Alumnus S1 Psikologi Unair ini menuturkan, sejak berkesempatan menjadi kepala PAUD, kualitas guru menjadi fokusnya untuk menghasilkan kualitas pembelajaran murid. Namun, butuh waktu dan pengalaman langsung baginya untuk tidak membuat guru belajar meningkatkan kapasitas diri tanpa terpaksa. Theo mengatakan, dari pengalamannya, ia belajar untuk memahami kebutuhan tiap guru dalam belajar.
"Awalnya, saat bantu guru belajar, saya punya kecenderungan menyamaratakan kemampuannya. Saat ada hal baru, saya buru-buru, saya ingin guru-guru cepat bisa mempraktikkannya di ruang kelas," tuturnya dalam Pembukaan Temu Pendidik Nusantara X, Minggu (28/5/2023).
SCROLL TO CONTINUE WITH CONTENT
Merasa belum berhasil membuat semua guru di laboratorium PAUD Unair ini bergerak bersama, Theo pun enggak menerima tawaran berbagi ilmu di beragam organisasi pendidikan. Lama-lama, diiyakannya ajakan itu. Dari situ, ia lebih jauh menyelami tentang Merdeka Belajar untuk guru-gurunya dan siswa.

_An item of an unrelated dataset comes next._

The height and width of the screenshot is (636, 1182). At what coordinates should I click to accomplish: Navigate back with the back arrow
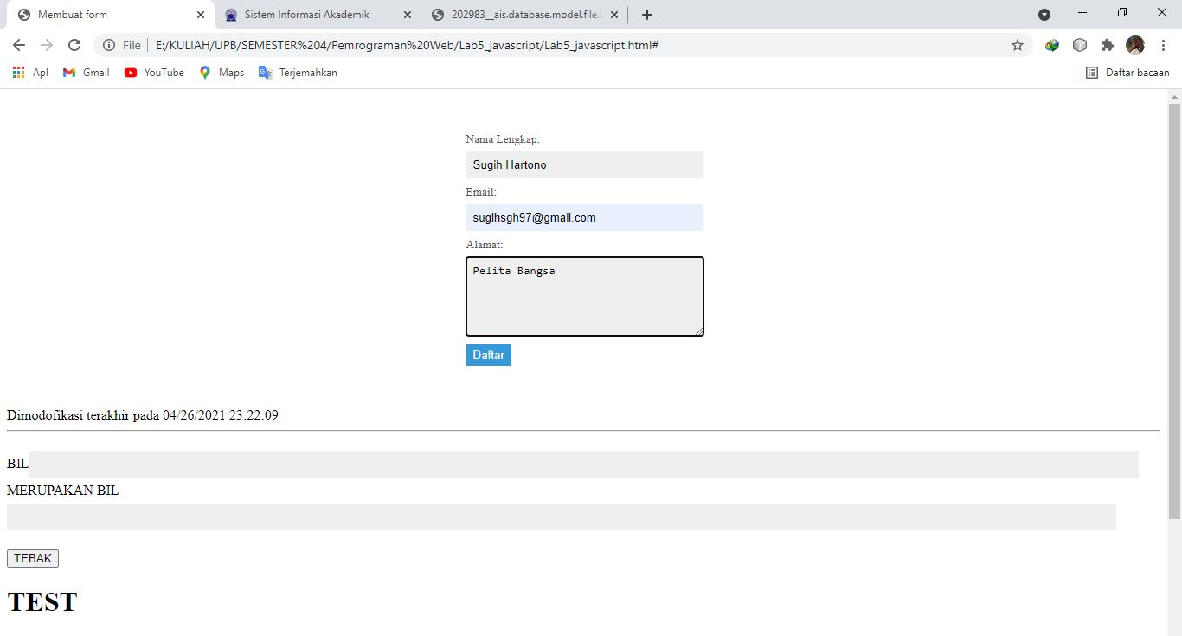17,44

"Awalnya saya menolak, karena saya merasa saya bantu guru-guru di tempat saya saja belum berhasil, masa mau bantu guru dari sekolah lain. Namun akhirnya saya terima ajakan itu karena diajak bergabung ke organisasi Jaringan Sekolah Madrasah Belajar," kisahnya.
"Di situ ketemu pemimpin sekolah dan madrasah yang punya cita-cita sama dengan saya. Untuk membantu Merdeka Belajar butuh pemimpin yang Merdeka Belajar juga," sambungnya.
Bantu Guru Belajar di Daerah Lain
Bergabung dengan komunitas, bagi Theo, dirinya belajar hal baru tentang menggerakkan pendidikan dan membantu guru belajar.
"Saya dapat banyak kesempatan melatih dan fasilitasi, bantu guru belajar di berbagai daerah. Saya mendapati guru dari berbagai latar belakang, jadi belajar lebih berempati dan jadi bisa lebih memahami bahwa tantangan mereka berbeda, sama halnya dengan kesiapan murid yang beda dan tidak bisa disamaratakan," tuturnya.
Theo bercerita, ia jadi sering diskusi dengan guru yang lebih siap belajar serta makin sering mengajak refleksi. Dengan begitu, guru yang lebih siap belajar jadi lebih cepat mempraktikkan praktik pembelajaran Merdeka Belajar dan berimbas pada guru di sekitarnya.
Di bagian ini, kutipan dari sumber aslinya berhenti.